Overfitting

The model memorises the training data instead of learning generalisable patterns. Training loss continues to decrease while validation loss increases — the model is getting better at the training set and worse at everything else. The original machine learning problem.

Intuition

Imagine a student who memorises every practice exam word-for-word instead of understanding the underlying concepts. They score 100% on practice exams but fail the real one because the questions are slightly different. The student’s “learning” is brittle — tied to specific examples rather than transferable principles.

Neural networks can memorise training data because they have enormous capacity. Zhang et al. (2017) famously showed that standard architectures can fit random labels with 100% training accuracy — the model doesn’t need to find patterns because it has enough parameters to store each example individually. This means that low training loss tells you nothing about whether the model has learned anything useful. Only validation loss on held-out data reveals generalisation.

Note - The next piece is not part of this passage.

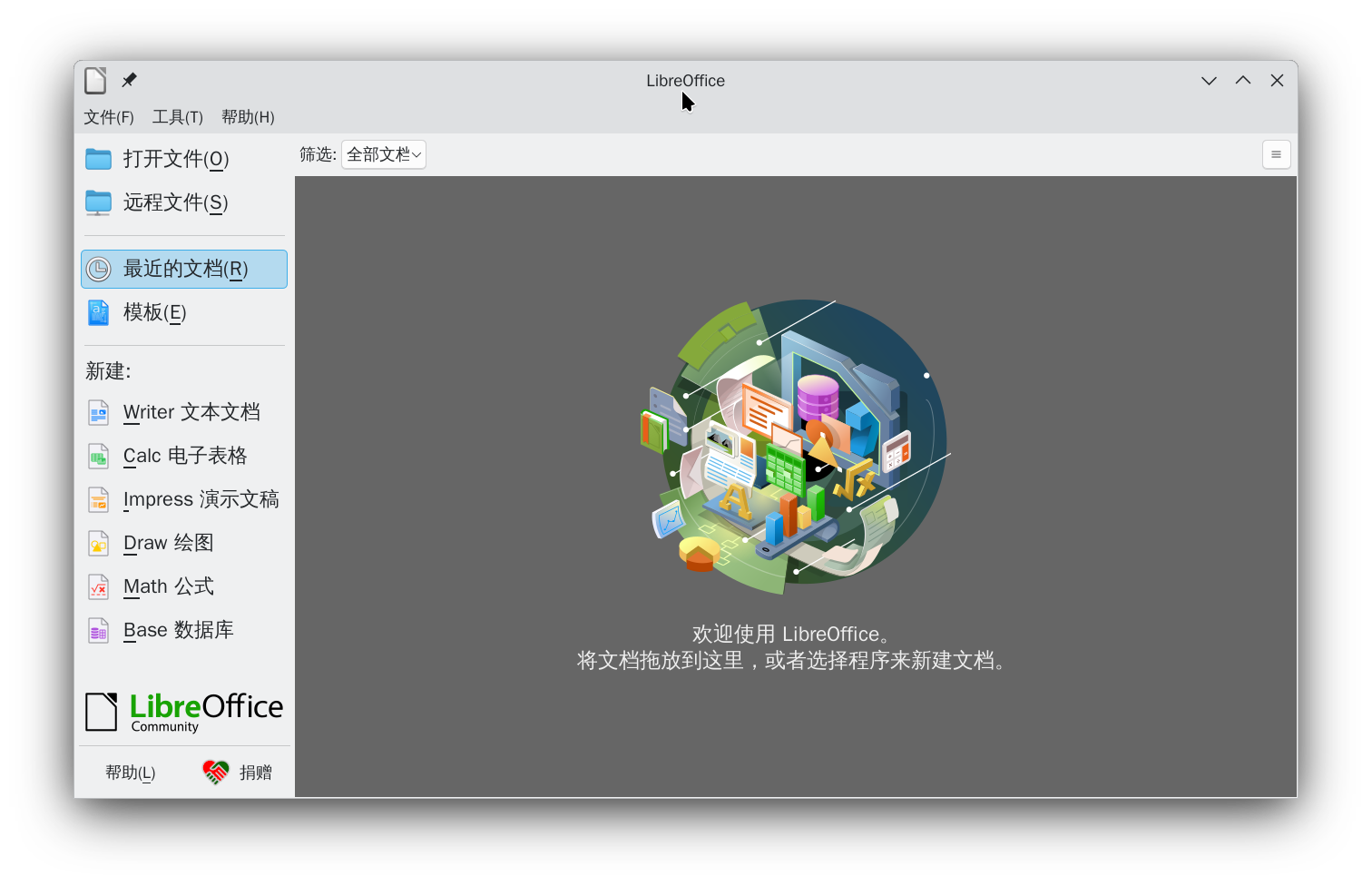Click the 帮助(L) link at the bottom
The image size is (1372, 886).
click(129, 773)
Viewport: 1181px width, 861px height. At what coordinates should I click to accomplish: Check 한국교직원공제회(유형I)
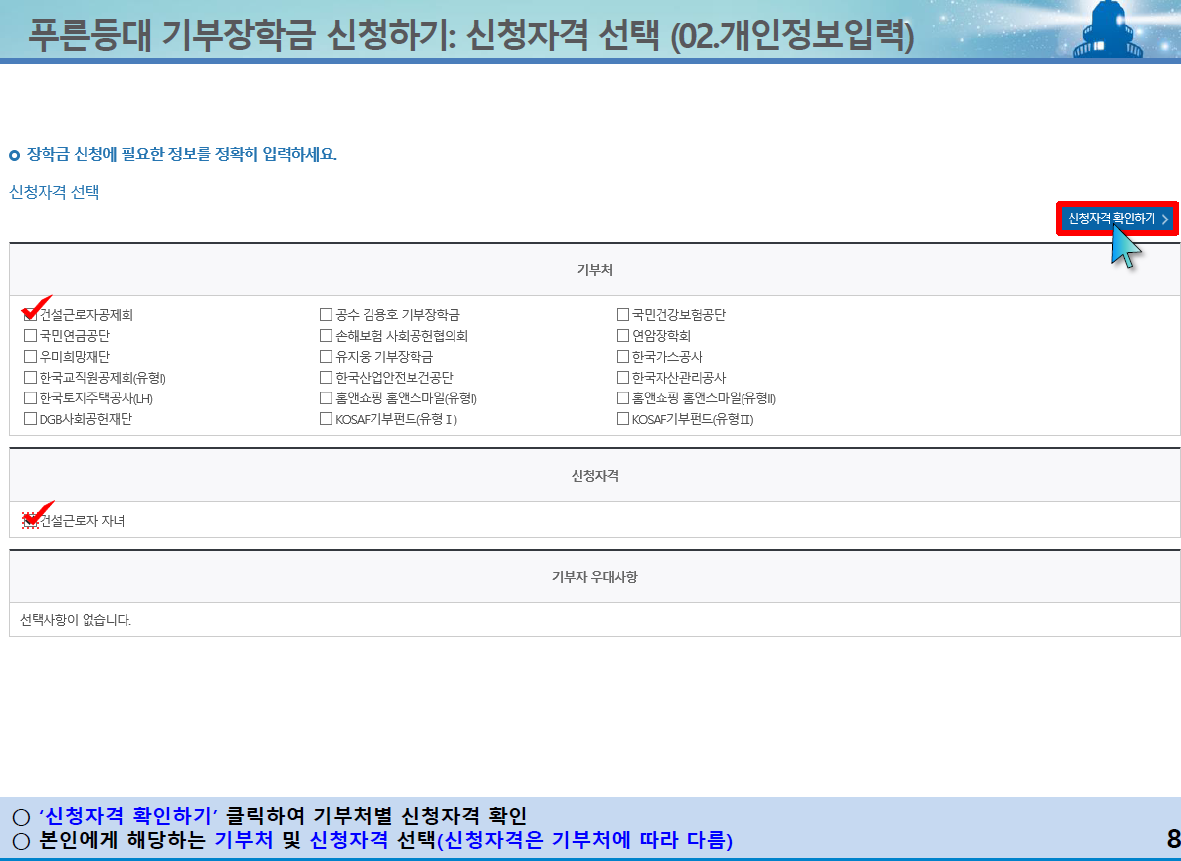point(28,377)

The surprising twist in modern deep learning is that overparameterised models often generalise well despite having the capacity to memorise. This is because SGD, architecture choices, and implicit regularisation act as inductive biases that steer the model toward simple, generalisable solutions. But this only works up to a point — on small datasets, limited domains, or without regularisation, overfitting remains the primary failure mode.

Manifestation

Growing train-val gap: training loss decreases while validation loss increases or plateaus — the most classic signal
Training accuracy reaches near 100% on complex tasks where that shouldn’t be possible
Model performs poorly on slightly different data — good on the test set but fails on real-world inputs that differ from the training distribution
Model is overconfident — predicts extreme probabilities (0.99, 0.01) rather than calibrated ones
Performance improves with more data dramatically — if doubling your dataset gives a large improvement, the model was overfitting to the smaller set

Where It Appears

NN training (nn-training/): the primary concern for supervised learning — weight decay, dropout, and early stopping are standard mitigations
Q-learning (q-learning/): Q-networks can overfit to frequently-visited states while performing poorly on rare but important states — larger replay buffers and data diversity help
Contrastive learning (contrastive-self-supervising/): representation overfitting — the encoder learns features specific to the augmentation strategy rather than semantically meaningful features
GANs (gans/): the discriminator can overfit to the current generator distribution, providing uninformative gradients — this is partly why discriminator regularisation (spectral norm, gradient penalty) matters

Solutions at a Glance

Solution	Mechanism	Where documented
Weight decay	Penalises large weights, reducing effective model capacity	`atomic-concepts/regularisation/weight-decay.md`
Dropout	Randomly zeros activations during training, preventing co-adaptation	`atomic-concepts/regularisation/dropout.md`
Label smoothing	Softens one-hot targets, preventing the model from becoming overconfident	`atomic-concepts/regularisation/label-smoothing.md`
Early stopping	Stop training when validation loss starts increasing	`nn-training/`
Data augmentation	Increases the effective training set size by applying random transformations	(standard practice)
More data	The most reliable cure — overfitting is fundamentally a data scarcity problem	(standard practice)

Historical Context

Overfitting has been understood since the early days of statistics — it’s closely related to the bias-variance tradeoff formalised in the 19th century. In machine learning, the term became central through the 1990s and 2000s when model selection and regularisation were the primary research concerns. The deep learning revolution initially seemed to sidestep the problem — dropout (Srivastava et al., 2014), batch normalisation, and massive datasets reduced overfitting enough that practitioners could focus on architecture design. Zhang et al. (2017) sharpened the question by showing that networks can memorise but usually don’t, prompting a rich line of work on implicit regularisation and why SGD favours generalisable solutions.